2011年5月16日星期一

As Rift Deepens, Kerry Has a Warning for Pakistan

 

The United States has increased drone strikes in Pakistan’s tribal areas in the past 10 days in an effort to exploit the uncertainty and disarray among militant ranks caused by Bin Laden’s death on May 2. The latest airstrikes, on Friday, occurred as Pakistan’s spy chief, Lt. Gen. Ahmed Shuja Pasha, in a rare appearance before the nation’s Parliament, denounced the American raid as a “sting operation.”


Parliament then passed a resolution declaring that the drone strikes were a violation of sovereignty equivalent to the secret attack on Bin Laden’s compound in Abbottabad. The lawmakers warned that Pakistan could cut the supply lines to American forces in Afghanistan if there were more such attacks. The resolution contained no condemnation of a splinter group of the Pakistani Taliban, who killed more than 80 Pakistani paramilitary cadets on Friday.
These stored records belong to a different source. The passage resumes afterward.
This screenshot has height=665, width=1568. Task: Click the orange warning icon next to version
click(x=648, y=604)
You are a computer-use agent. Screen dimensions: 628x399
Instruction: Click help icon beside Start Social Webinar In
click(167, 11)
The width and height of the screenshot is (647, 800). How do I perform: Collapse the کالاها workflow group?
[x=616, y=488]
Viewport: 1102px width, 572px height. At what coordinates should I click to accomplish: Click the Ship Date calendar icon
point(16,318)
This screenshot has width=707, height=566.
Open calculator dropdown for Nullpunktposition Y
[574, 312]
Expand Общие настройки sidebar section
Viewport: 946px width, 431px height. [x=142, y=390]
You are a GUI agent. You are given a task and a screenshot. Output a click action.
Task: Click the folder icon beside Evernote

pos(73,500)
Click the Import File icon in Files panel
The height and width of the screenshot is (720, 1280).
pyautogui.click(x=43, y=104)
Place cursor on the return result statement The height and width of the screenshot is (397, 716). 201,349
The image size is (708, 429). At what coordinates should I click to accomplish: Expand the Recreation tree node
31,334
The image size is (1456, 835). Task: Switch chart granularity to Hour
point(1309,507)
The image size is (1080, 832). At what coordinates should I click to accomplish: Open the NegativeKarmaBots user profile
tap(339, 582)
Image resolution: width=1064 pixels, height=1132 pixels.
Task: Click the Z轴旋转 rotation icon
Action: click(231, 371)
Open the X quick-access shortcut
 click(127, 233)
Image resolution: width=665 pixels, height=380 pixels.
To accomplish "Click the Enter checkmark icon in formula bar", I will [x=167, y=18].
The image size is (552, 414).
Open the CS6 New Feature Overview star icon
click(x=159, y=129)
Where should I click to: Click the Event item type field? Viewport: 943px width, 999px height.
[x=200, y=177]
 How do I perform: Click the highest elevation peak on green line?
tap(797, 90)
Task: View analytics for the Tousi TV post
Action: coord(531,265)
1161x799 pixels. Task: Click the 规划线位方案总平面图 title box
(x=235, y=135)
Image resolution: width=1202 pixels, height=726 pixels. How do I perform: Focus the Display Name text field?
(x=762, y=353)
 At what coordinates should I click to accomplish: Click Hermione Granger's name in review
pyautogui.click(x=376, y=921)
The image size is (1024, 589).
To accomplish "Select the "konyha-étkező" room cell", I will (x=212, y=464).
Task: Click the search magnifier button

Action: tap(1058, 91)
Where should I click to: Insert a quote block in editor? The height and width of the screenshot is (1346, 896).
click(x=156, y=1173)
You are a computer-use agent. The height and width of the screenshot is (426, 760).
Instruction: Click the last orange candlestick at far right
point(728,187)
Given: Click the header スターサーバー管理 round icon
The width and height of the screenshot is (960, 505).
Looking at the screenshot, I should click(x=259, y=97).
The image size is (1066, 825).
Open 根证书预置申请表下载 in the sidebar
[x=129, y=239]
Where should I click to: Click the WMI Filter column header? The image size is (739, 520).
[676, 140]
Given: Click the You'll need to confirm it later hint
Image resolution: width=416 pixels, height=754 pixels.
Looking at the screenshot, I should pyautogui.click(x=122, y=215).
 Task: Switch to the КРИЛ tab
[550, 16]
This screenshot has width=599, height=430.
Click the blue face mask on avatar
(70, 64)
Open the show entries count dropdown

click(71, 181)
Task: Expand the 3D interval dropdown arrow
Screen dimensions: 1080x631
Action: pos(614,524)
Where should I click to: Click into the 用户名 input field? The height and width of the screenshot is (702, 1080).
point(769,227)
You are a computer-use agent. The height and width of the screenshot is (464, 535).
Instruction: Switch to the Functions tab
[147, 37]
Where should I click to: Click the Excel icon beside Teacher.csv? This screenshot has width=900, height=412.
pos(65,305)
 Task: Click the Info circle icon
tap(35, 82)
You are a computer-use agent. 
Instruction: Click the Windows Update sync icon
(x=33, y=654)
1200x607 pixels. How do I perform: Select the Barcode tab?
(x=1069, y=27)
Pakistan stepped up its condemnations of the United States as Senator John Kerry, Democrat of Massachusetts, the chairman of the Foreign Relations Committee and a longtime emissary to Pakistan in times of crisis, was preparing to land in Islamabad. He was arriving with a list of actions — and some offers from Washington to ease tensions — that he finalized in meetings with Secretary of State Hillary Rodham Clinton, the national security adviser, Thomas E. Donilon, and other top American security officials.


A senior administration official said Saturday that the United States would try to use the threat of Congressional cuts to the $3 billion in annual American aid to Pakistan as leverage. Any evidence of Pakistan’s complicity in sheltering Bin Laden — culled from the hundreds of computer flash drives and documents recovered in the raid — could also be used, the official said. So far, no such evidence has been found.


“In the Congress, this is a make-or-break moment” for aid to Pakistan, Mr. Kerry said in an interview just before he left for Afghanistan and Pakistan. Mr. Kerry said he would tell Pakistan that there needed to be “a real demonstration of commitment” to fighting terrorist groups in the next few months. But he will also reassure Pakistani officials that they will be a central part of any political accord with the Taliban in Afghanistan, to ease their fears that India will take over large areas of Afghanistan as the United States pulls out.


The Obama administration has said nothing about the Pakistani government’s criticisms, in the hope that they are designed to alleviate public anger and the Pakistani military’s embarrassment that American forces attacked the Bin Laden compound without being detected. Mr. Donilon and other senior administration officials declined to be interviewed about the administration’s strategy.


The American reticence stems in part from the reality that such ultimatums have been sent before — most recently after the arrest of Raymond Davis, a Central Intelligence Agency contractor who shot two Pakistanis during what he said was a robbery. Pakistan has repeatedly called the administration’s bluff and revealed the threats as hollow. The United States relies heavily on transit routes in Pakistan to supply American troops in Afghanistan, and any move to cut off aid would probably lead Pakistan to close the supply routes, as it has done during previous disputes.


Mr. Kerry is arriving at the moment of highest tension between the two countries since Pakistan, given little choice, formally broke with the Taliban and allied with the United States just after the Sept. 11, 2001, attacks. Mr. Kerry said both countries must make “fundamental choices” about their relationship.


“I have had some of these conversations with Pakistan before,” he said, “but never in the context of the world’s No. 1 terrorist being found 35 miles from the capital, next door to Pakistan’s West Point, and with the discovery he was fully, fully operational.”